Venice 2018: Dragged Across Concrete review

★★☆☆☆

S. Craig Zahler falls between ever-widening stools with his brutal new crime drama Dragged Across Concrete, which might have been more representative of the viewing experience had it been called Dragged Slowly Across Concrete.

Recently-released criminal Henry Johns (Tory Kittles) returns home to find his mother hooking to pay for drugs. Meanwhile two cops, Brett Ridgeman (Mel Gibson) and Anthony Lurasetti (Vince Vaughn), are filmed effecting an arrest with too much “cast iron” – as old friend and boss Lt. Calvert (Don Johnson) puts it – and are suspended without pay.

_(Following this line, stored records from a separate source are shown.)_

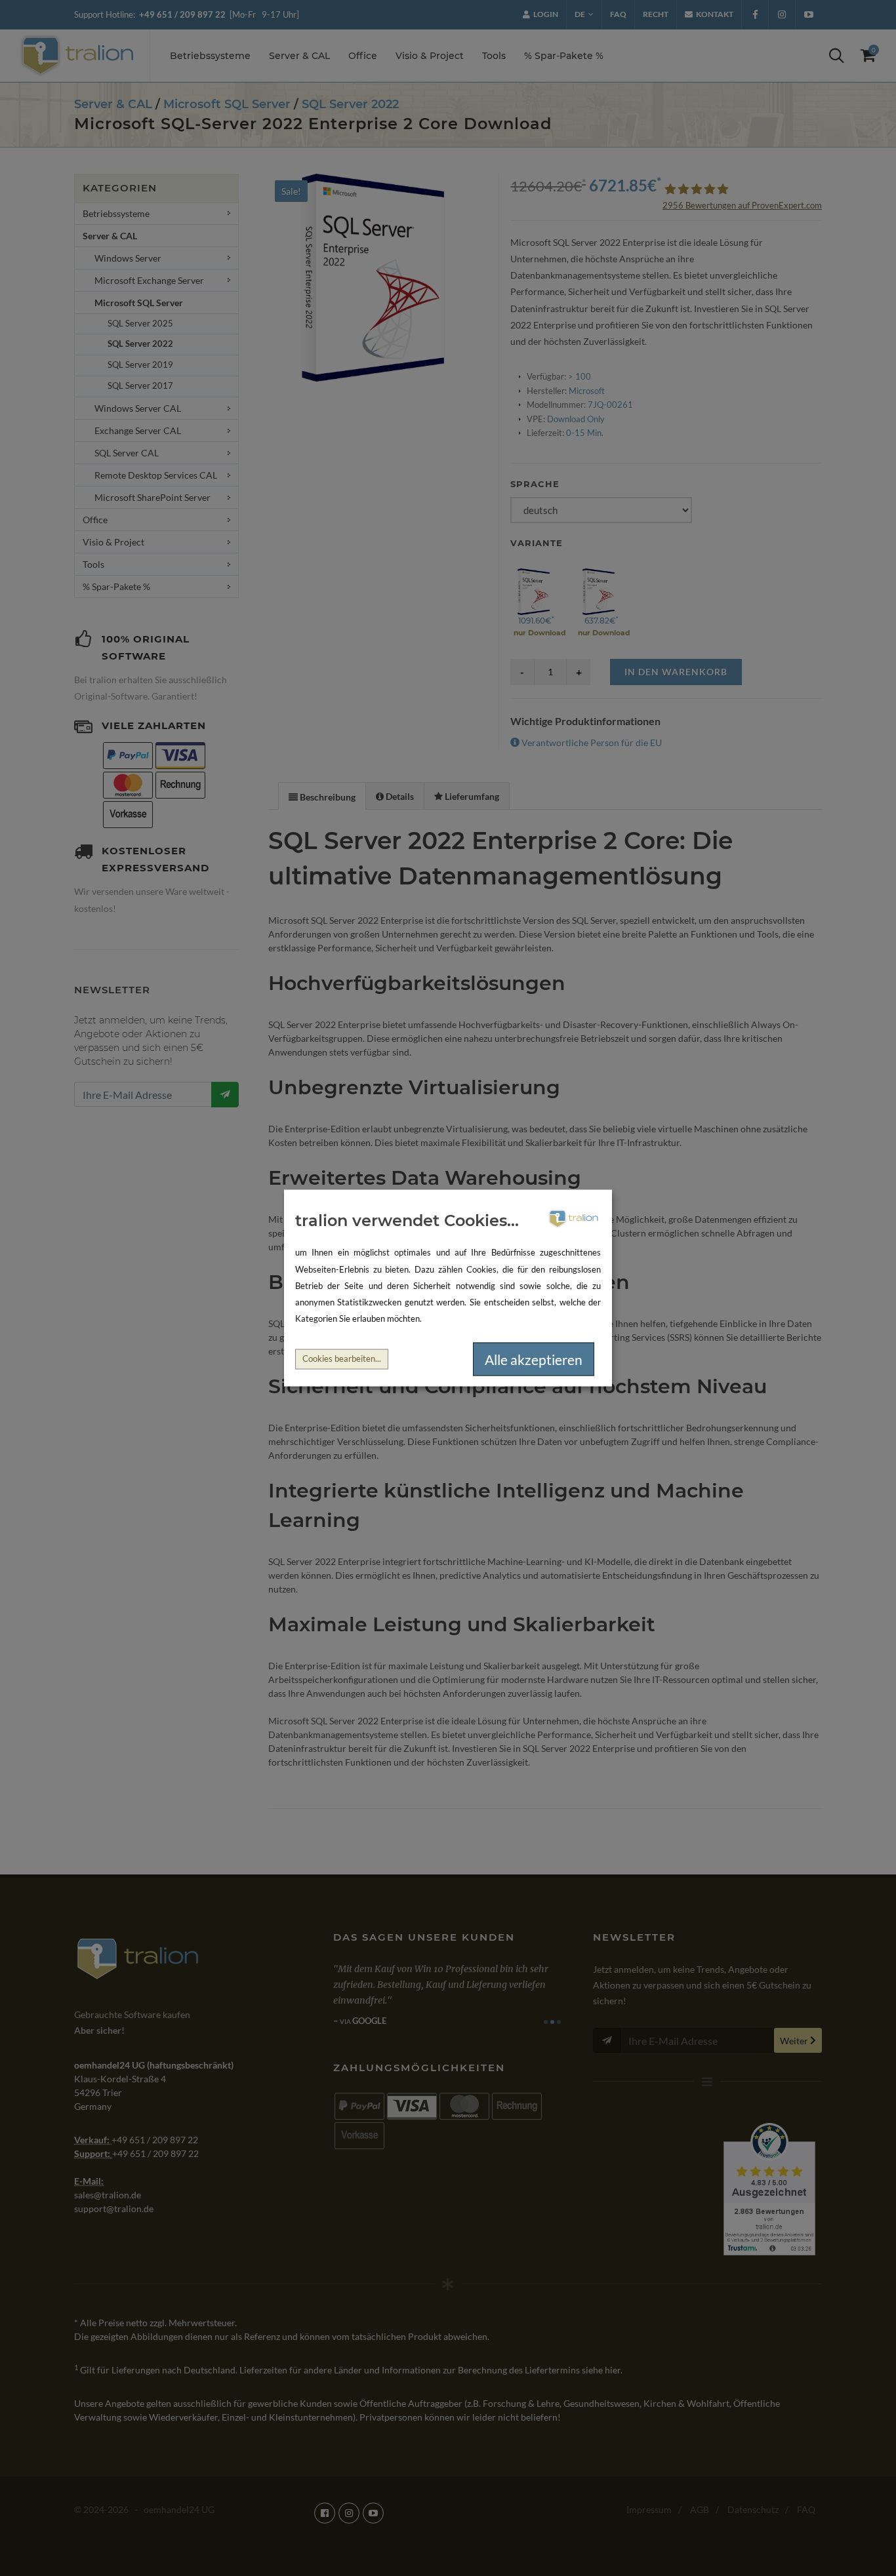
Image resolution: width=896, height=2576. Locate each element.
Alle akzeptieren (533, 1359)
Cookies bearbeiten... (341, 1359)
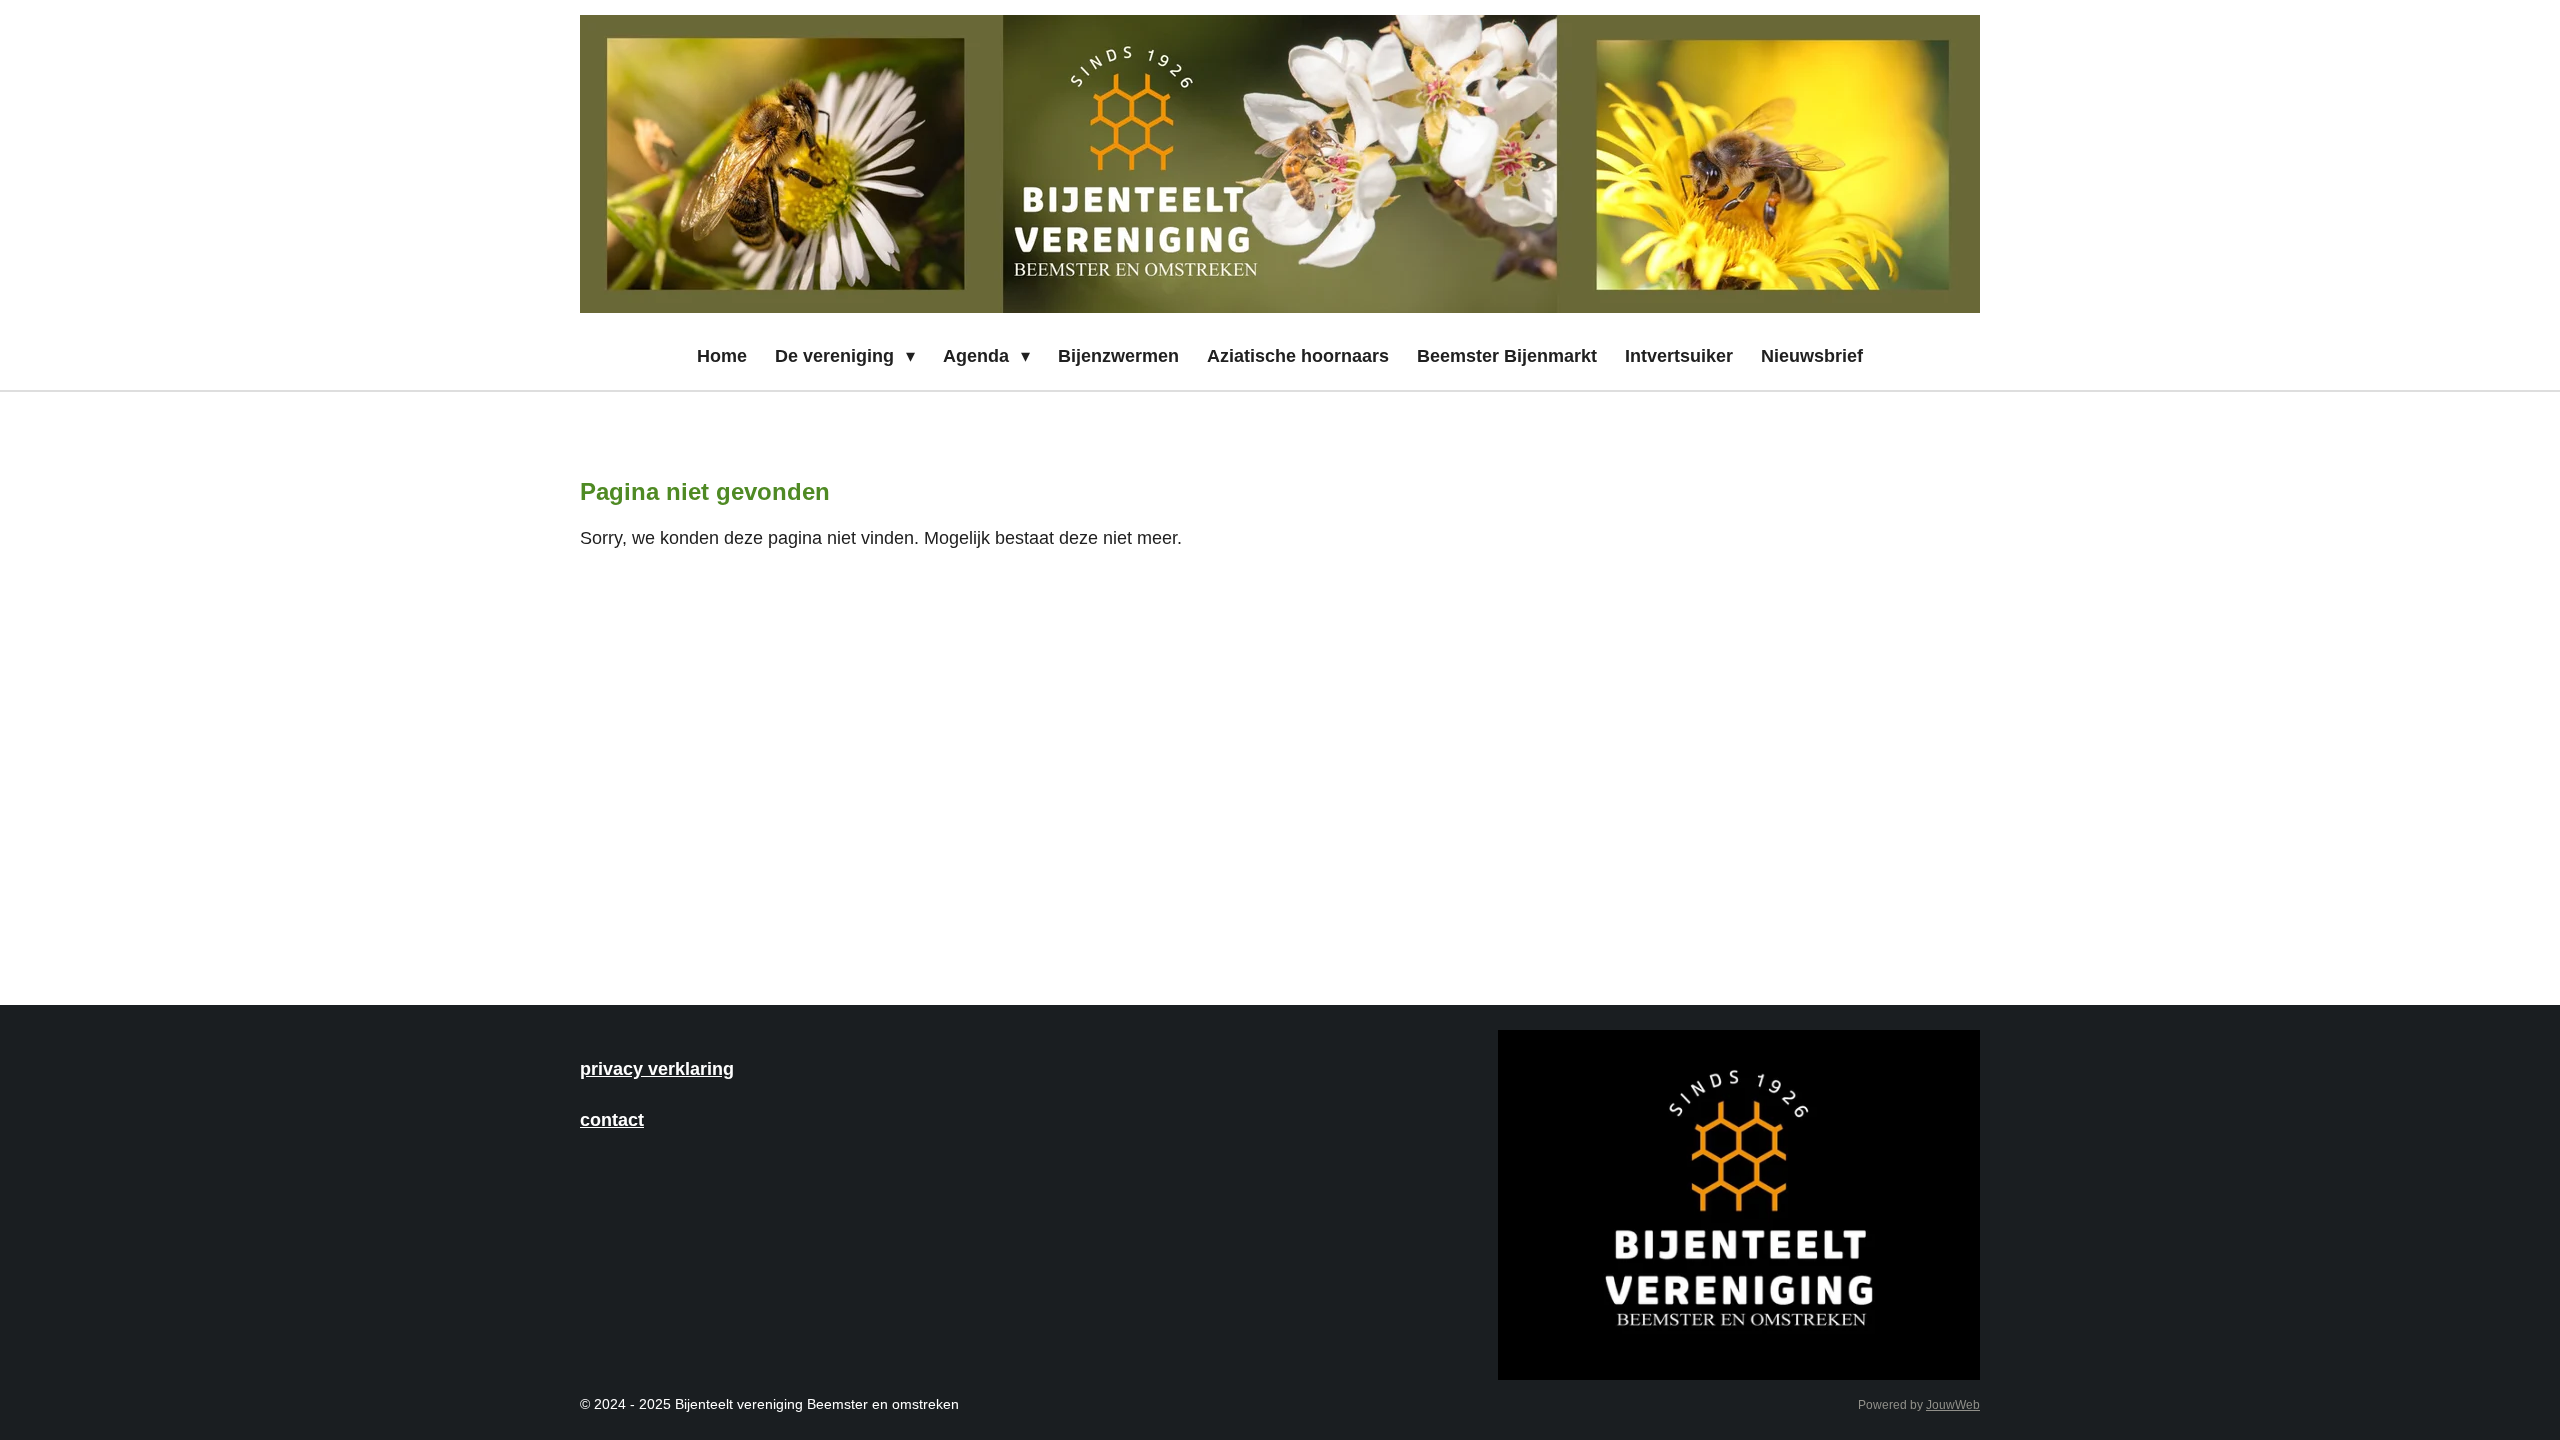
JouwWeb (1953, 1404)
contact (612, 1119)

The third thread involves a Ninja-type pair of criminals in goggles and black military gear who are planning with the help of Euro gangster a heist. The threads interweave: Johns signs on with his childhood pal as a getaway driver and Ridgeman, recruiting a reluctant Lurasetti, is tipped off about a big job and hopes to rob the criminals and provide them both with unofficial unemployment benefit. It isn’t going to surprise anyone that the well-laid plans of all participants go bloodily – indeed viscerally – awry.

Zahler first arrived on the scene with his bifurcated and stitched together western gorefest Bone Tomahawk and dungeon-set punch-up Brawl in Cell Block 99, also starring Vince Vaughn (and shown at Venice last year). As with those films, here the same mix of the verbal and the visceral is on display as men on a mission mix it up and the result involves some bodies getting ripped apart. However, despite moments of inspired action, something has gone wrong with the formula – for one thing, that script. Terse hard-boiled dialogue becomes increasingly long-winded as scenes drag out.

Dragged… is supposed to be a slow burn, but it’s more like a soggy smoulder. For some reason, Zahler has decided that all his characters need to declare who they are – Ridgeman’s wife tells him that she is an “ex-cop” and a “former cop” within minutes – and the politics: “I’m not racist but…” is a constant refrain. Calvert complains that being accused of being a “racist these days is like being called a Communist in the 1950s”, as Mel Gibson nods his agreement.

The casting, which looks so good on paper, also doesn’t click. To begin with, Lurasetti is supposed to be the young rookie partner, but Vaughn is knocking on the door of his 50s and – despite the dyed hair – looks it. He’s thinking of popping the question to his fiancée and has an annoying habit of saying “anchovies” instead of “shit”. Likewise Gibson, who should be a good fit for Zahler’s blood-splattered amorality, is lumbered with an annoying character trait of giving percentages for everything (there’s an 80% chance you’ll get bored with it). In order to engender some sympathy his two leads, Zahler gives Johns a wheelchair-bound younger brother and Ridgeman’s wife MS, stopping short of giving them both mothers called Martha. It’s complete ‘bull-anchovies’.

Some things are done well. The heist works mainly because, for once, there’s an edit and the whole last act, with decidedly less talking, follows its own bloody logic denouement-wards. The trademark brutal violence remains effective, and Zahler maintains a pervasive feeling of dread throughout his films, but Dragged Across Concrete shows the limits of taking the game long.

The 75th Venice Film Festival takes place from 29 August-8 September.